In recognition of the obstacles identified by banks and insurance companies, the FMBN Boss said that the bank would be advocating a new NHF investment framework that addresses the concerns of these mandatory investors.
He added, “In summary, the framework proposes that banks and insurance companies contribute five per cent of their Profit-After-Tax as mandatory investments into the National Housing Fund as opposed to portions of their loan portfolios of life/non-life funds.
“The proceeds are remitted into a Special Purpose Vehicle jointly established by these institutions and FMBN to ring-fence the investments.
“Proceeds accruing to the SPV are to be invested in either real estate capital market instruments or the financing of large-scale residential housing projects on affordable but economically viable basis, for a specified tenor (e.g. 10 years) and at an agreed rate of return.
“As incentive, the investments could be computed as liquid assets for banks, profit will be tax-exempted, the investments could be computed as part of loan to deposit ratio for banks and a set percentage of the investments will fund social housing for the economically-disadvantaged to count as corporate social responsibility.”
In addition, he said mortgages indirectly funded by these investments will be required to have mortgage guarantee, thereby providing capital relief for the mortgage originating banks.
Based on FMBN’s projections, Dangiwa said it is expected that not less than N100bn will accrue to supplement the resources of the NHF Scheme as mandatory investments from banks and insurance companies if this proposal is implemented.
He stated that FMBN’s intention in presenting this framework is to see banks and insurance companies to be good corporate citizens in compliance with the law of the land by investing in the NHF Scheme as stipulated by law but under a risk-sensitive, safe and lucrative arrangement.

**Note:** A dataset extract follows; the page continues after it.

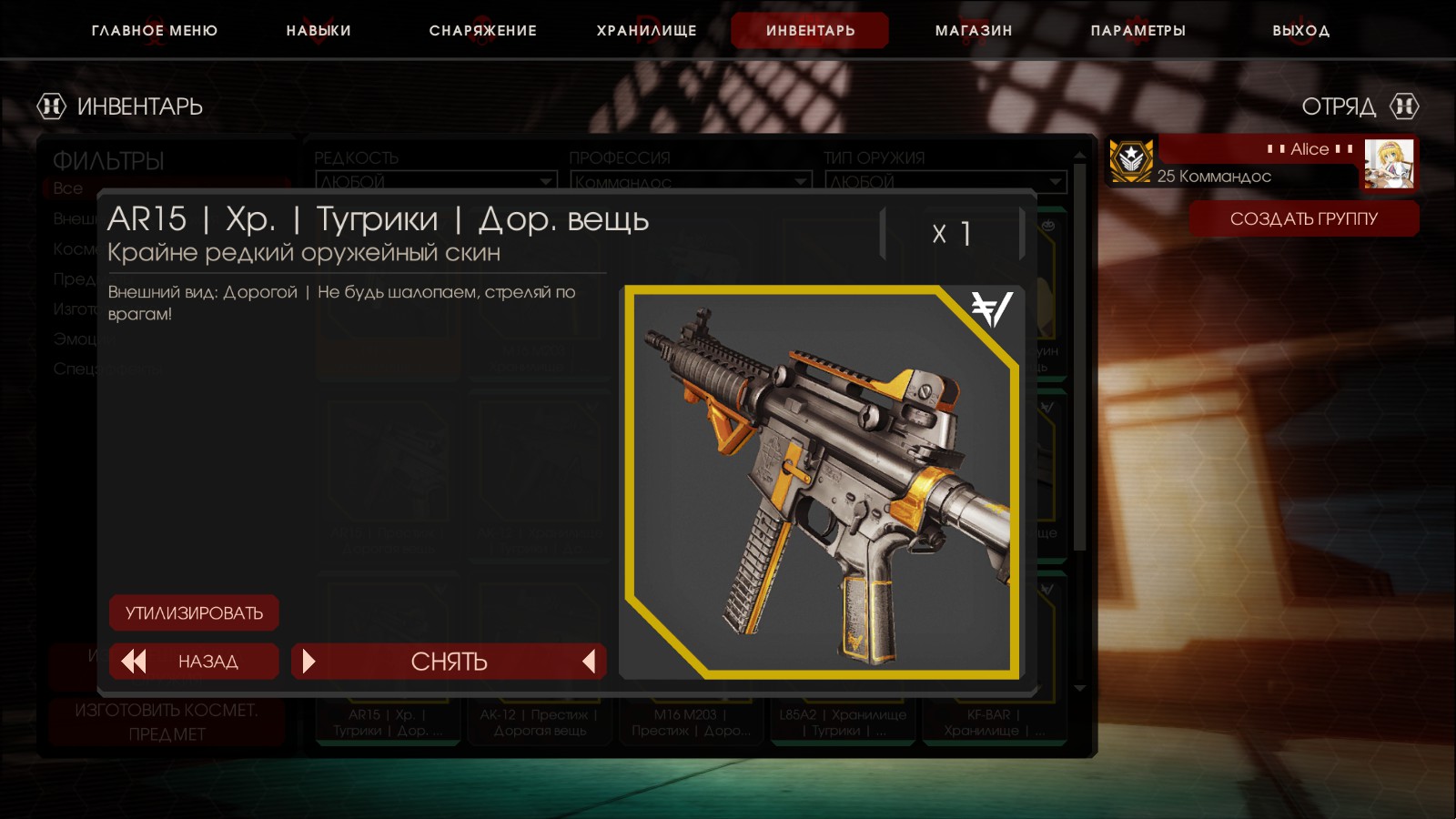
Task: Switch to the Навыки tab
Action: (318, 30)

This, he noted, would provide a win-win solution for them and Nigerians who are in dire need of affordable housing.
He urged participants at the Housing Summit to provide a robust debate to fine-tune the proposal with useful and insightful suggestions.
He also assured them that the outcome of the deliberations will form the basis for the review of the NHF Act towards resuscitating the process to pass a new law that would make the NHF Scheme more robust, effective and sustainable.